Particularly because we can see now in Ellie that all of her desire at last to punish is gone, at least for now, because she’s lost too many people. She lost whoever Mel’s baby was, it’s gone. She got them killed. She got Mel killed. She got Jesse killed.
She cannot bear to see Tommy killed or, God help her, Dina who’s somewhere back there in the theater.
Many fans immediately recoiled in horror, and perhaps some well-earned indignation. Before this podcast came up, and in the middle of the second season, fans were already noticing that the changes Naughty Dog and HBO’s production made to the story were not favorable to Ellie’s characterization.
Paul Tassi, writing for Forbes, spoke to this sentiment, in an article titled: ‘The Last Of Us’ Showrunner Says Ellie Is Incompetent Compared To Abby
He said this:
In the second game, Ellie activates that potential and becomes a revenge-fueled killing machine that is a match for Abby, which is a key part of the game. It’s not that Abby never gets the drop on her, but calling Abby “competent” compared to the bumbling kid that Ellie has morphed into in season 2 is so frustrating.
This idea that Ellie is just a dumb kid flying by the seat of her pants is so misaligned with every part of the second game, as at one point (spoilers) she acts as an actual, terrifying level boss as you fight as Abby, more than a “competent” match for her.
Tassi goes on to argue that not only does season 2 change Ellie unfavorably compared to the game, it’s also a departure from her characterization in the 1st season of the HBO show.
Washington Post writer Gene Park shared a different opinion on Twitter.

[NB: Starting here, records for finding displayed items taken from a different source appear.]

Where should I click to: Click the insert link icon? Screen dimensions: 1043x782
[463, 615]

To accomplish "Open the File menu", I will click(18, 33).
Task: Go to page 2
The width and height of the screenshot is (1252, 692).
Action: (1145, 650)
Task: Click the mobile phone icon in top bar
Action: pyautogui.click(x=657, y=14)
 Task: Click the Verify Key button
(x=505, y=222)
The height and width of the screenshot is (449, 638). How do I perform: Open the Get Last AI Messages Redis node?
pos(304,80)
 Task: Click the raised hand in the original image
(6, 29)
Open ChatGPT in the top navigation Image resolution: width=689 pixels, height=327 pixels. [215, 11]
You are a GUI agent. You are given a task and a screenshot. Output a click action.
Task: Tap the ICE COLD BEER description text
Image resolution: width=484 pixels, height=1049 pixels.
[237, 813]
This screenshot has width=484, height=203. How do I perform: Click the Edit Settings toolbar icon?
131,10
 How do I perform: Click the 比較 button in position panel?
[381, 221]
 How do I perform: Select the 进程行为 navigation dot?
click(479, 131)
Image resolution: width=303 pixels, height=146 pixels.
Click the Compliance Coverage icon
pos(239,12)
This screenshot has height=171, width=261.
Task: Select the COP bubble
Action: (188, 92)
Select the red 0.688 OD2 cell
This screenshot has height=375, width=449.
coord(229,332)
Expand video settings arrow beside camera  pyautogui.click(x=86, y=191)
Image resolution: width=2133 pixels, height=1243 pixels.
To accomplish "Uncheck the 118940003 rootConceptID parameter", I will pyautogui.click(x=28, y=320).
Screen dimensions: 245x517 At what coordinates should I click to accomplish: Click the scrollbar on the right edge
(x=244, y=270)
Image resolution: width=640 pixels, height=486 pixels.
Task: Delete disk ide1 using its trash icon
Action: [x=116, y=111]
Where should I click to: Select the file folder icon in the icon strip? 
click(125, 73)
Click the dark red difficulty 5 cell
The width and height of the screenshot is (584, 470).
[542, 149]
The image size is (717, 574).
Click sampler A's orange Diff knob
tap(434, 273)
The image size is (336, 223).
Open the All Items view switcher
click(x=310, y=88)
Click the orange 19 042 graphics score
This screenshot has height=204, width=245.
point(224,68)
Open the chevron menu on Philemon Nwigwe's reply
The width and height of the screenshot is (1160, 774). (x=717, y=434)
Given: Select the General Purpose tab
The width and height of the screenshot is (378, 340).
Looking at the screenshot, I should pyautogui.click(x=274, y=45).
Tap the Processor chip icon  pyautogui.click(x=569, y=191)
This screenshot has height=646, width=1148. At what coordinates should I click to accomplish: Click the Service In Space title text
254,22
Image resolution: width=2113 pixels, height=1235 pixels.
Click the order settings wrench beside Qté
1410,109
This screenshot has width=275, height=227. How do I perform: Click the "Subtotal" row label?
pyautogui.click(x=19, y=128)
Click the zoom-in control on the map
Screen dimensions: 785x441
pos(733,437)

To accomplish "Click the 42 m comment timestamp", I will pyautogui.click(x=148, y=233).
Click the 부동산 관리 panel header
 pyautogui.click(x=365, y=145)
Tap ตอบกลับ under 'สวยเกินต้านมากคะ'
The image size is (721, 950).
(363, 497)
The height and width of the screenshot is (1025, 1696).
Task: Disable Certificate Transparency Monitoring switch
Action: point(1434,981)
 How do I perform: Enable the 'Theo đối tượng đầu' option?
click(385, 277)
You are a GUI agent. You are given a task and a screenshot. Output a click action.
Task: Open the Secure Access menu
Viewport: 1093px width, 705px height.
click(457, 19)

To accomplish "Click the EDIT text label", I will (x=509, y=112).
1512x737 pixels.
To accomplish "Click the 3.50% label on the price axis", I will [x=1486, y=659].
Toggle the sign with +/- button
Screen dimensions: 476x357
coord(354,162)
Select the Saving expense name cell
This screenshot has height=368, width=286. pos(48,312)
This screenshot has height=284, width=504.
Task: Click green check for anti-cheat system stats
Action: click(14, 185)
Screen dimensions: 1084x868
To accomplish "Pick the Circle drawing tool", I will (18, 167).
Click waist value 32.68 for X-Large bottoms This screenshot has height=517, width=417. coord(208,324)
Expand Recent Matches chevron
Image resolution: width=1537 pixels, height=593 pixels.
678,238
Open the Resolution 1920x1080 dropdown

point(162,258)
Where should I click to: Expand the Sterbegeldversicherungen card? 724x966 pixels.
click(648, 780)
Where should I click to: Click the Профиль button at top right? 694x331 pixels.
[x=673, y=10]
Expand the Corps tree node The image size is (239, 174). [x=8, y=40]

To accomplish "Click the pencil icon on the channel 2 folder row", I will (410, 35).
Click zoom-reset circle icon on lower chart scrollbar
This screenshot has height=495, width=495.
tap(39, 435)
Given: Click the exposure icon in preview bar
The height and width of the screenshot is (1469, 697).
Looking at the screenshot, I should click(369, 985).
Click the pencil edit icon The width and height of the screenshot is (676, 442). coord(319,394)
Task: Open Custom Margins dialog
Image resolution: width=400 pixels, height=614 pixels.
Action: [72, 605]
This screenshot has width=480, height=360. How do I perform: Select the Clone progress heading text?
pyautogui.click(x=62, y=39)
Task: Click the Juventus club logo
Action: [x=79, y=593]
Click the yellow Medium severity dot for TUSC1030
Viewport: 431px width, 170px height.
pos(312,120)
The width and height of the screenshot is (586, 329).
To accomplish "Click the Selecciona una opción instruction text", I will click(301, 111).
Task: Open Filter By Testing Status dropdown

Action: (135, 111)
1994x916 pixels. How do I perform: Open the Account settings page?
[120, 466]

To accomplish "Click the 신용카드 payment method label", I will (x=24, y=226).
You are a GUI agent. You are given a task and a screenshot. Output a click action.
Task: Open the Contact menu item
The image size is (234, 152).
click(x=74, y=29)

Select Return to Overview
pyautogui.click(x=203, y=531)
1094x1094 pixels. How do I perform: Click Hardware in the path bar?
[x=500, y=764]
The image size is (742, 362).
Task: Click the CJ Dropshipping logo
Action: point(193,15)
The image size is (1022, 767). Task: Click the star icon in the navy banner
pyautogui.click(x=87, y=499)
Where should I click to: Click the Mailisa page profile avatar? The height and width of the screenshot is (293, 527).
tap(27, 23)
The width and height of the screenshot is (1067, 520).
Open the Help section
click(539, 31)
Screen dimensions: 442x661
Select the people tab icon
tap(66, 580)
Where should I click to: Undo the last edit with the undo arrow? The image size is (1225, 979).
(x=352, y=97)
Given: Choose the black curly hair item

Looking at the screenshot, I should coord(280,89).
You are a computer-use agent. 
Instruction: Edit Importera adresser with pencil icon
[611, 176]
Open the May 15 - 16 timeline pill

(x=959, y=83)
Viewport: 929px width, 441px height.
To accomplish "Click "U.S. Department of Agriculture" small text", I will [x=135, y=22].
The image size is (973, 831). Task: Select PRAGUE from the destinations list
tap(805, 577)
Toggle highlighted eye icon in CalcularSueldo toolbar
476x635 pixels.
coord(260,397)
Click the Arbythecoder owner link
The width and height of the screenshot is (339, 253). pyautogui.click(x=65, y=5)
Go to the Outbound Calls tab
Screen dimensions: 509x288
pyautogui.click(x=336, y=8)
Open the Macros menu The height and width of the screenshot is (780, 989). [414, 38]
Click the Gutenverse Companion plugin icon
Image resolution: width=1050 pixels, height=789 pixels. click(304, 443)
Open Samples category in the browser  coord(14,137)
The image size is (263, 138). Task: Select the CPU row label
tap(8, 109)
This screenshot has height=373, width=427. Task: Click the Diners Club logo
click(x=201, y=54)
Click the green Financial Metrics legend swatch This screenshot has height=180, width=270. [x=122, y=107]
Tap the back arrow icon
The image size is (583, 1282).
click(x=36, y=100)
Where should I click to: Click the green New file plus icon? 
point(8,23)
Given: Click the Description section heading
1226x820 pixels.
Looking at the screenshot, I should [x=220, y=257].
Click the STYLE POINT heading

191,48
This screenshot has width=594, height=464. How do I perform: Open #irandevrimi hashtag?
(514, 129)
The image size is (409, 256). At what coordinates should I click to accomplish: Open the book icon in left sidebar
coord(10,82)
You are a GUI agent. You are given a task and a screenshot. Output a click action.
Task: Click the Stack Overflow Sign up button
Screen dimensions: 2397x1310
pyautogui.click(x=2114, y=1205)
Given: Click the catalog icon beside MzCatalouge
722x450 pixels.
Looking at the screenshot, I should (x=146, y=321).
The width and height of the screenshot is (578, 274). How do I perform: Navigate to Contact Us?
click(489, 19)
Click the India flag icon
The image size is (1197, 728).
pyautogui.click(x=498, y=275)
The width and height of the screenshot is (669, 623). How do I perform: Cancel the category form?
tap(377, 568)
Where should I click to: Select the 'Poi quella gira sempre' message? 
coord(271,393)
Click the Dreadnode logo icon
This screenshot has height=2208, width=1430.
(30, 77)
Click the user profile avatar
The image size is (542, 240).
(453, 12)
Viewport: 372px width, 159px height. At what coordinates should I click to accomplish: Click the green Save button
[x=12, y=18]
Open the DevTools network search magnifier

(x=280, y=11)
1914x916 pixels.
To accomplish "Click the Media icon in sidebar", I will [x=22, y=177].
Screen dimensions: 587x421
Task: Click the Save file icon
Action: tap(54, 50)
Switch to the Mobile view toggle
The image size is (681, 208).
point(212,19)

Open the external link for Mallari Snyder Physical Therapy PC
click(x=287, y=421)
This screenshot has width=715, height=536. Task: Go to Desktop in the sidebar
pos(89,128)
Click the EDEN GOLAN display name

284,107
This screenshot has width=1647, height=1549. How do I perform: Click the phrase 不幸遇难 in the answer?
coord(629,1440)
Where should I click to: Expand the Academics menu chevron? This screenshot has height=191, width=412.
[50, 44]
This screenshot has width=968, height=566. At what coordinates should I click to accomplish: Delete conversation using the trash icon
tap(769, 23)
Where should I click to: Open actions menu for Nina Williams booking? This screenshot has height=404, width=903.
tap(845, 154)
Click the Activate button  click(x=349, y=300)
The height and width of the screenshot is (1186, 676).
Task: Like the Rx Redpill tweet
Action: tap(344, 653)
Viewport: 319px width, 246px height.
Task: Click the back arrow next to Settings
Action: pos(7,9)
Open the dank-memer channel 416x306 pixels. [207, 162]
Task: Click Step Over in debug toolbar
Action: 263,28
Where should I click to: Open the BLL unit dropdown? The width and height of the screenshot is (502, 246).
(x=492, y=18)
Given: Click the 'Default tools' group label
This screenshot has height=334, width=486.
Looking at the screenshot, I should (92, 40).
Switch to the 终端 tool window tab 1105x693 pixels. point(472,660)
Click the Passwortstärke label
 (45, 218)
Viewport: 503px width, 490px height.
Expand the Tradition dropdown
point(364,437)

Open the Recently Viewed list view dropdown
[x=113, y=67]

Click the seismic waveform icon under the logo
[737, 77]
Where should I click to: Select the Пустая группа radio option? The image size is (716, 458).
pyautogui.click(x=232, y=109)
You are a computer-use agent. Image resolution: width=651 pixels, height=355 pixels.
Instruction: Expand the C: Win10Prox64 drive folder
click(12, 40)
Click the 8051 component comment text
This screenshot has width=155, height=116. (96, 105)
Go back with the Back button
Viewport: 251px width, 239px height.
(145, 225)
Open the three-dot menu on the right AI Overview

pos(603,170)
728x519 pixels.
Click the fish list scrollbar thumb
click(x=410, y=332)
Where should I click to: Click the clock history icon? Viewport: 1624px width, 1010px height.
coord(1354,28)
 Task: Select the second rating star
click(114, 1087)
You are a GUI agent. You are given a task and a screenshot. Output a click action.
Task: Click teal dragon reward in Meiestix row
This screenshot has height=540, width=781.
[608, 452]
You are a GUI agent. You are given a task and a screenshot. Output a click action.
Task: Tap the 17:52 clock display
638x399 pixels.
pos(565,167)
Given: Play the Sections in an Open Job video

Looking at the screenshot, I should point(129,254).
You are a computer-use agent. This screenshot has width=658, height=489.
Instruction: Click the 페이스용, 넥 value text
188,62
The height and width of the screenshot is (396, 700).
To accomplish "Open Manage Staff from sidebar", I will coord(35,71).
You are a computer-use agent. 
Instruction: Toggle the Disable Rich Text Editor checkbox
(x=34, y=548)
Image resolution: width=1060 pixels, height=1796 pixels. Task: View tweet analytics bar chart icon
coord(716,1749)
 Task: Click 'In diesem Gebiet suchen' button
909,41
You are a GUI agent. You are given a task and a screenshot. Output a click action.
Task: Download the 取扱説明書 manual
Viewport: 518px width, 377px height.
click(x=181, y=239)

He said this:
I think Craig is not implying Ellie is “incompetent,” but that Abby is being portrayed (even in the game) as a calculated, enigmatic trained soldier.
again, the problem is that Ellie in the show is NOT shown to also be trained outside of the one MMA scene from the 1st episode. we desperately needed Ellie action scenes to contrast her scrappy approach to combat against Abby’s military-like training.
unless the show’s intent was to showcase Ellie as inexperienced and childlike, in which case they were successful and i think is the core of many people’s issues with her portrayal
While Park somewhat argues that Mazin is really speaking more to Abby’s strengths than Ellie’s weaknesses, he does acknowledge that many fans dislike the changes made to Ellie.
In a recent interview, the same Craig Mazin has hinted that season 3 will actually step away from Ellie, and may tell more of Abby’s story. So, it is very much possible that Mazin, with some degree of approval from Naughty Dog and Neil Druckmann, chose to emphasize Abby’s story in the HBO adaptation.
For fans who had to play through The Last Of Us Part 2 as Abby and disliked it, this may feel completely unsavory. But it may also be in line with Druckmann’s intention to get gamers to find some way to empathize with a character they already set up to be an antagonist.
It’s certainly an interesting idea to explore more of Naughty Dog’s existing characters in an alternate universe, by telling a completely different story. Fans were not entirely onboard this season, so will they be able to turn it around for the next one? We’ll see if Mazin proves that he had a broader plan behind all this sometime in the future.